Keith Gillespie: I was worth a better Northern Ireland ending

By Steven Beacom

Keith Gillespie has spoken about the bitterness he feels in relation to the way his international career ended and the part former Northern Ireland manager Nigel Worthington played in it.

Gillespie loved playing for his country. While others ducked out of away trips to unglamorous locations around the world, the winger was always determined to put on the green shirt.

On one occasion — against Germany at Windsor Park in 2005 — he did so without any club insurance while several team-mates in the same boat decided against it.

Dreaming of reaching 100 caps, the former Manchester United and Newcastle winger ended up stuck on 86 when Worthington decided the then-Glentoran player had nothing more to offer at the highest level.

In his thought provoking autobiography — How Not to be a Football Millionaire — Gillespie writes about his anger towards Worthington, claiming that the Ballymena man, now in charge of York City in League Two, asked him to announce his retirement from the international scene.

“I still feel bitter about how my Northern Ireland career came to an end,” said 38-year-old Gillespie yesterday at the launch of his book.

“The manager was picking Irish League players for international duty, so when I signed for Glentoran in 2009, given the fact that I was experienced and had 86 caps behind me, I thought I still had a chance of being involved in the squad.

“Then he rang me and talked about getting hassle from the press about me not being in the squad and asked me to announce my international retirement. I thought that was a bit of a cop-out.

“When Nigel was asked about me again later on he made a comment that I had had my fling which I thought was harsh. I wouldn't exactly call 86 caps a fling. I was disappointed with his remarks.”

It is ironic that Gillespie ended up having a better relationship with Worthington's predecessor Lawrie Sanchez, who he did not see eye-to-eye with at first.

“We came to sort of respect each other,” says Gillespie, who has played his last game of football in a rollercoaster career due to injury ruling him out of Longford Town's remaining matches this season.

“I have met Lawrie since and talked away to him no problem. He understood my desire to give my best to Northern Ireland and knew if he picked me he was getting 110%

“At first I was a little bit miffed at his tactics and how we were doing things but you have to take your hat off to him because he was successful. He led Northern Ireland through an unbelievable period when we picked up some incredible wins over the likes of England and Spain and I was actually disappointed when he left to manage Fulham.

“Even though things were going well for Northern Ireland and we were in with a chance of qualifying for the 2008 European Championships, I didn't blame him for leaving because the lure of managing in the Premier League was huge.”

Had Sanchez stayed would Northern Ireland have qualified for the finals?

“I don't know the answer to that one.

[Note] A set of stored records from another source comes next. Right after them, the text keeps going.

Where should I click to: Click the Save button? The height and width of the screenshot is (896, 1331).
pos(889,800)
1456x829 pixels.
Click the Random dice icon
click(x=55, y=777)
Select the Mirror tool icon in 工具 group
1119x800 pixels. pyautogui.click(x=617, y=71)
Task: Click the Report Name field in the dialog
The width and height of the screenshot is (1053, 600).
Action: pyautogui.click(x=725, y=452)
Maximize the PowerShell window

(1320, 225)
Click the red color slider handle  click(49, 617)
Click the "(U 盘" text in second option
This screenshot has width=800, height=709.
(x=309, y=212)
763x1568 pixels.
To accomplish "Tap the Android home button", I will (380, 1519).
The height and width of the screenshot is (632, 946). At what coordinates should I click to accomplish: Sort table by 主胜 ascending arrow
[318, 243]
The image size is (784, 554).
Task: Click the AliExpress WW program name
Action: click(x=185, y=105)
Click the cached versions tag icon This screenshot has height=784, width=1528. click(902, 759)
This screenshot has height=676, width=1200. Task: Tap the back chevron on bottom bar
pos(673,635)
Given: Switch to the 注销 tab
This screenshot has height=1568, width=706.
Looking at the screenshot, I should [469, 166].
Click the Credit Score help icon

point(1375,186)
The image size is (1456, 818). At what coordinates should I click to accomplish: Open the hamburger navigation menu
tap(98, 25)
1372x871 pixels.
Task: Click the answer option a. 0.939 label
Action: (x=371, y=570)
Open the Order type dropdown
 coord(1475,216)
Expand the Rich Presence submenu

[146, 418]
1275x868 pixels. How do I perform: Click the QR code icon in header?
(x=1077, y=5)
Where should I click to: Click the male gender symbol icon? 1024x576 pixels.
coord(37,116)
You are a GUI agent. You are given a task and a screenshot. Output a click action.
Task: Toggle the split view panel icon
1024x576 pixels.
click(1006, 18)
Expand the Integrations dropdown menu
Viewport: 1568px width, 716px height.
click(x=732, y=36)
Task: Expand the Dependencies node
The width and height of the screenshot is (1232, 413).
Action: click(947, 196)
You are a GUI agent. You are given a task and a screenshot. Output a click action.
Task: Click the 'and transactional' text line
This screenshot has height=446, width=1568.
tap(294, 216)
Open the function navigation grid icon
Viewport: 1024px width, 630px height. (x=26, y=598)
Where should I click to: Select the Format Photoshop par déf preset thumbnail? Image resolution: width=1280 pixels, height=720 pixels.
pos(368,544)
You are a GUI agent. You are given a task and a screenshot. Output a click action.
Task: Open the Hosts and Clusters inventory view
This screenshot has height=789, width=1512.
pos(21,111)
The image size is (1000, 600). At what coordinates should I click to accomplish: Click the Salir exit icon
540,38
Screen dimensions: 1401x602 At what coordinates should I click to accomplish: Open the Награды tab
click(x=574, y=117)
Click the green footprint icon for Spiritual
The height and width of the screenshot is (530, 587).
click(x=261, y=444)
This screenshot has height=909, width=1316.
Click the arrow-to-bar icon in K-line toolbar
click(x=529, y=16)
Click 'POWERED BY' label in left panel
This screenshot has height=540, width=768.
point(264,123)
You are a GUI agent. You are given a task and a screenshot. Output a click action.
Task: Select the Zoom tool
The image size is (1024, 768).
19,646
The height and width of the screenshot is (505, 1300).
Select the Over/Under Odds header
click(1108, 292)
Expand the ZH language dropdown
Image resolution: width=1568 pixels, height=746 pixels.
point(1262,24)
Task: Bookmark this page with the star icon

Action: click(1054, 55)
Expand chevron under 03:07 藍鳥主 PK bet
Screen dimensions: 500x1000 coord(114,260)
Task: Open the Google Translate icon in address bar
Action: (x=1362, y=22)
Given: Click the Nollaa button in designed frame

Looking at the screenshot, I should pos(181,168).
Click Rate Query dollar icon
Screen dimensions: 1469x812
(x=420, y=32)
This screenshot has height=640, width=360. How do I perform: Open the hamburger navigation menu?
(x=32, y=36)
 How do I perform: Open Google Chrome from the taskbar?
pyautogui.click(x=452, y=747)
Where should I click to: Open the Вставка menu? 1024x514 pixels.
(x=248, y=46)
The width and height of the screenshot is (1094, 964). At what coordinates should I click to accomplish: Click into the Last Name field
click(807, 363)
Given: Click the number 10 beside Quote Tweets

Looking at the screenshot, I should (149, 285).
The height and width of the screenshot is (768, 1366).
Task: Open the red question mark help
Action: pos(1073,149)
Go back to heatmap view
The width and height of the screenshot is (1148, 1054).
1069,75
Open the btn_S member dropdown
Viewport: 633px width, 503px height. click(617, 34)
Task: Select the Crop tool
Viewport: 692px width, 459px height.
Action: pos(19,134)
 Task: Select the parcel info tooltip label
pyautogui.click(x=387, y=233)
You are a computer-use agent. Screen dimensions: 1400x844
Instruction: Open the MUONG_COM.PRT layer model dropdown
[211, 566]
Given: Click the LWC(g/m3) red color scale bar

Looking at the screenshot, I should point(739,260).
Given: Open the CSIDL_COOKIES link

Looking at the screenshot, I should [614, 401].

When Nigel came in he omitted Stephen Craigan, a good, honest defender, for the games with Latvia and Iceland and we lost both of those. It was a strange decision but then we drew in Sweden and beat Denmark so it's hard to say if we'd have qualified with Lawrie in charge.

“What I do know is that after Lawrie got us into such a good position, it was hugely disappointing for us to blow it the way we did in Latvia and Iceland,” said Gillespie.

Keith would still love to be flying down the wing at Windsor Park for Northern Ireland. These days, he's limited to watching as a media pundit. He was as frustrated as the fans by last month's embarrassing 3-2 defeat in Luxembourg which followed a tremendous victory over Russia and a battling display in a 4-2 loss at home to Portugal.

Ahead of the final World Cup double header of the campaign in Azerbaijan and Israel, Gillespie said: “The performances against Russia and Portugal were excellent but playing against the so called whipping boys has always been Northern Ireland's Achilles heel.

“We tend to slip up against sides like Luxembourg. They had gone 40-odd years without winning a home World Cup qualifier and then they go and win against us!

“The players know themselves that you can't just expect to turn up and beat these teams. There wasn't the same intensity or the hunger that there had been against Russia and Portugal. Had Northern Ireland played the same way as they did in those games we'd have won 3-0 or 4-0, no doubt about it.

“I do think the current manager Michael O'Neill is doing a decent job though. The performances have mostly been good without getting results. It's difficult managing Northern Ireland. He is building from the bottom and needs time.”